Ariel Moravec is the black sheep of her family. A shy, curious bookworm, she has no interest in a career, particularly not the kind of cut-throat corporate job that her parents pursue. Ariel isn’t really sure what she wants, but her parents refuse to give her the time and space to figure that out. Instead, they exile her for the summer to live with her estranged grandfather Bernard and issue an ultimatum: get herself sorted out, or she’s on her own. With that in mind, Ariel reluctantly moves in with her grandfather, an old man she barely remembers — a very odd old man who once worked as a spy and is now … a mage? A mage who works for a paranormal research institute and helps out people with unusual problems. Problems with the Unseen. Problems that Ariel quickly realizes are very real, no matter how much the rational world might deny their existence ….
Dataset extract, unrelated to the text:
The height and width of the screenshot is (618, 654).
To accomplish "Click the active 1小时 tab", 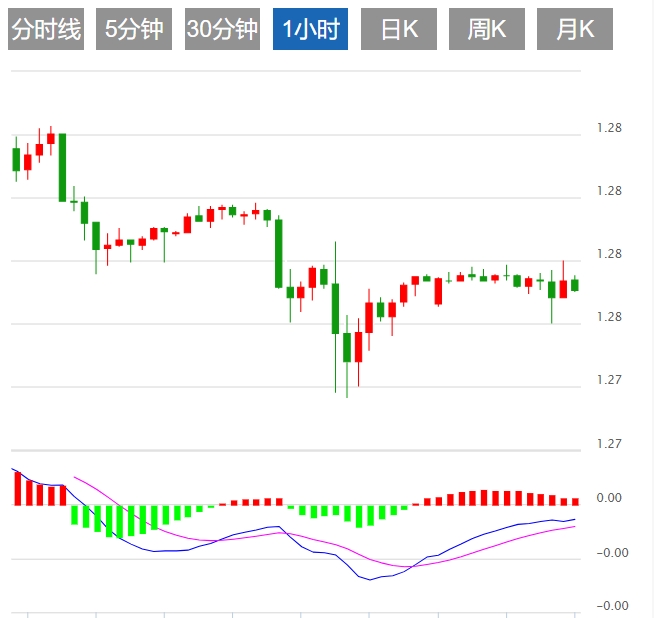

I have read a number of Greer’s fiction and nonfiction books, and I have to say that The Witch of Criswell is one of my favorites. First, Ariel is wonderful. She’s thoughtful and quiet and observant. She listens and pays attention. She asks questions, but trusts people who clearly have more experience than her. She doesn’t take unnecessary risks, but she’s not a coward and will do what she has to do to protect innocent people. In other words, she is just the kind of person who would be open to the possibly of the Unseen, and be willing to embrace this new knowledge, even though it upends everything she thought she knew about the world.
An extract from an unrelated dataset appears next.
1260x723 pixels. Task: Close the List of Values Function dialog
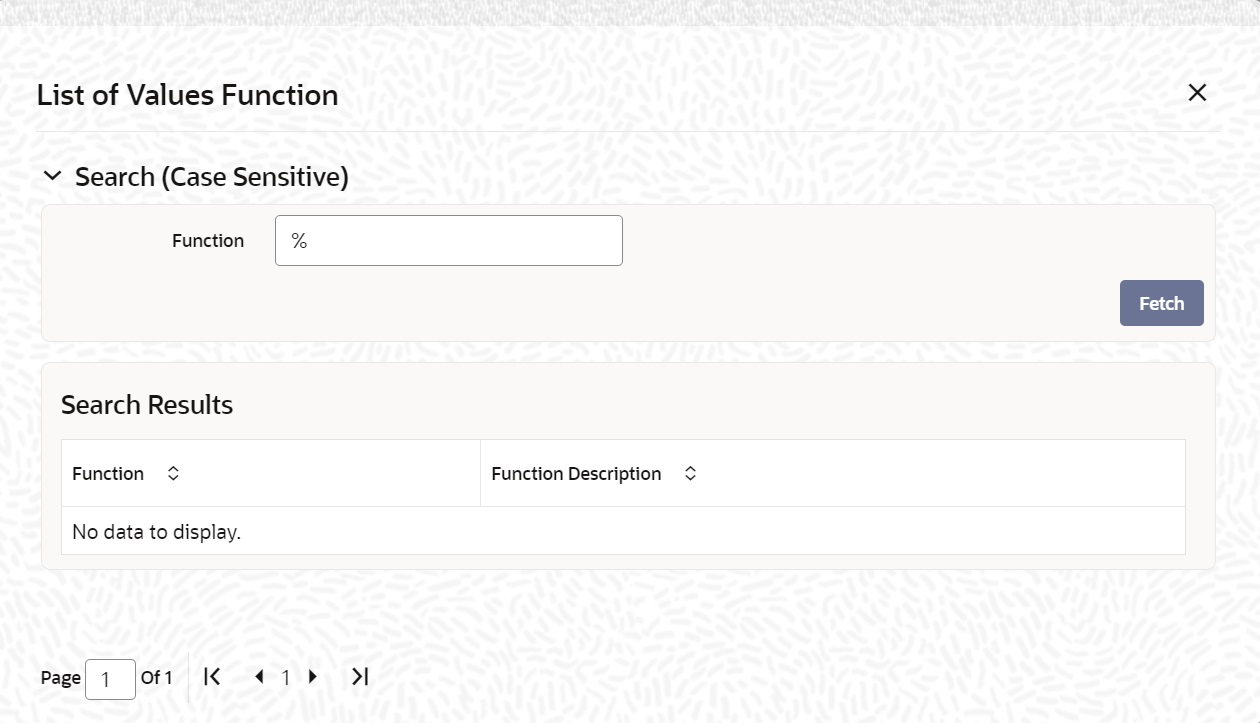click(x=1197, y=93)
Her grandfather Bernard Moravec is the epitome of the classic mentor. He’s patient and knowledgeable, but can also admit when he doesn’t know something. He has a network of allies who are skilled in areas he lacks, and he calls on them as equals.

Then there’s the world that Greer has built. This is, for lack of a better phrase, a real-world occult mystery. This is not an urban fantasy. No slinky, snarky, kickass heroine in tight leather running around with vampires and throwing lightning bolts from her fingertips. This is real-world magic, based on Greer’s many years of practice. This magic (as Bernard explains at one point) is subtle. It’s pepper in your shoes and tea leaves and prayers and carefully-constructed wards and ribbons around tree branches and paying attention.

The tension builds slowly but steadily over the course of the novel. The revelations come one after another as Ariel and her grandfather work their way through the mystery, examine the evidence (both mundane and occult), and finally bring all of the parties together and confront the malicious witch who has been haunting Criswell.

To date, Greer has written three Ariel Moravec novels: The Witch of Criswell, The Book of Haatan, and The Carnelian Moon. I can’t wait to read all of them, and I hope Greer continues the series.

Highly recommended to fans of Greer’s other work, as well as The Secrets of Doctor Taverner by Dion Fortune, Diary of a Soul Doctor by Caitlin Matthews, and Bookshop Witch by T. Thorn Coyle.